Discovering lock contention in Facebook's RocksDB

This post describes how we discovered a source of scaling problems for the multireadrandom benchmark in RocksDB.

A while ago, we ran some scaling tests on a set of RocksDB benchmarks. We noticed that some of the benchmarks didn’t scale well as we increased the number of threads. We decided to instrument the runs and use FlowViz to visualize what is going on with multithreaded performance. The discovery helped open two issues in RocksDB’s repository: 1809 and 1811.

Here’s what we did:

(This tutorial was tested on DINAMITE’s docker container. To set it up, follow our Quick start guide. If any of the instructions do not work in your environment, please contact us.)

Setting up RocksDB

Configuring RocksDB to use DINAMITE’s compiler is straightforward. The following is a set of environment variables that need to be set in order to do this.
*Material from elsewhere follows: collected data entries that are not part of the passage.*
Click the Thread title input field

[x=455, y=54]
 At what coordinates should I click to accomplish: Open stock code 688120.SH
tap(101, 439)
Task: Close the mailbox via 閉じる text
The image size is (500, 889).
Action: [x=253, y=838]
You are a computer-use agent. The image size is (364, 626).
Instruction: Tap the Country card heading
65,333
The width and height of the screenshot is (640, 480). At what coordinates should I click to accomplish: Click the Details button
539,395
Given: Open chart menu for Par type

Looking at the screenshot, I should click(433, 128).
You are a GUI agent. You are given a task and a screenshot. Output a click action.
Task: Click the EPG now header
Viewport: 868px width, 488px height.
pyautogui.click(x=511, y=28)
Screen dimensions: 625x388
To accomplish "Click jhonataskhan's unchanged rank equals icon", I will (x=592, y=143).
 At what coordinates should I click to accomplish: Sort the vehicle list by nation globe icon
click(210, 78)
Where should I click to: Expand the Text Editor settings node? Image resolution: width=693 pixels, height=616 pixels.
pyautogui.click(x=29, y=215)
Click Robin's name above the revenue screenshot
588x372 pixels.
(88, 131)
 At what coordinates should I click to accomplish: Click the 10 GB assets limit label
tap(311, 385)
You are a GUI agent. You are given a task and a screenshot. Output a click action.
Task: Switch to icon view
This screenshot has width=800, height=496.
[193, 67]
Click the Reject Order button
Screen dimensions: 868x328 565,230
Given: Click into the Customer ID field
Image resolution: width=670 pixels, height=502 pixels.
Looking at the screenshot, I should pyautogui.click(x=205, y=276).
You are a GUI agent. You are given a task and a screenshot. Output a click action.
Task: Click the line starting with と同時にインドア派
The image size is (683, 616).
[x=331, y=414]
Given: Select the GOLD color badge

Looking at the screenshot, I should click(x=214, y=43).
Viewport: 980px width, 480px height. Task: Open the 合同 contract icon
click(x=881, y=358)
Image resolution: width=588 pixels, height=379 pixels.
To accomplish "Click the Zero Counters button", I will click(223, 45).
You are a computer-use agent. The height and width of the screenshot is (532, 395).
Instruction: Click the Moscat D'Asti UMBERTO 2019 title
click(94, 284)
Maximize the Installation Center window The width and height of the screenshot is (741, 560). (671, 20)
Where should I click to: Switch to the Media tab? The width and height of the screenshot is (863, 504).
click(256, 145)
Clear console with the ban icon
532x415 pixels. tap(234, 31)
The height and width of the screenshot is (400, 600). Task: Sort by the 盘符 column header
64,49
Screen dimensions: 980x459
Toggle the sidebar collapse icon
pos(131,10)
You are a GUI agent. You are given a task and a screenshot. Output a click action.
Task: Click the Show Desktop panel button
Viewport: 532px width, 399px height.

Save it into a file, adjust the paths to point to your DINAMITE installation path, and source before running ./configure

############################################################
## source this file before building RocksDB with DINAMITE ##
############################################################

export DIN_FILTERS=/dinamite_workspace/rocksdb/rocksdb_filters.json
export DINAMITE_TRACE_PREFIX=<path_to_trace_output_dir>
export DIN_MAPS=<path_to_json_maps_output_dir>
export EXTRA_CFLAGS="-O0 -g -v -Xclang -load -Xclang
${LLVM_SOURCE}/Release+Asserts/lib/AccessInstrument.so"
export EXTRA_CXXFLAGS=$EXTRA_CFLAGS
export EXTRA_LDFLAGS="-L${INST_LIB} -linstrumentation"

Make sure that $LLVM_SOURCE points to the root of your LLVM build, and that $INST_LIB points to the library/ subdirectory of DINAMITE compiler’s root.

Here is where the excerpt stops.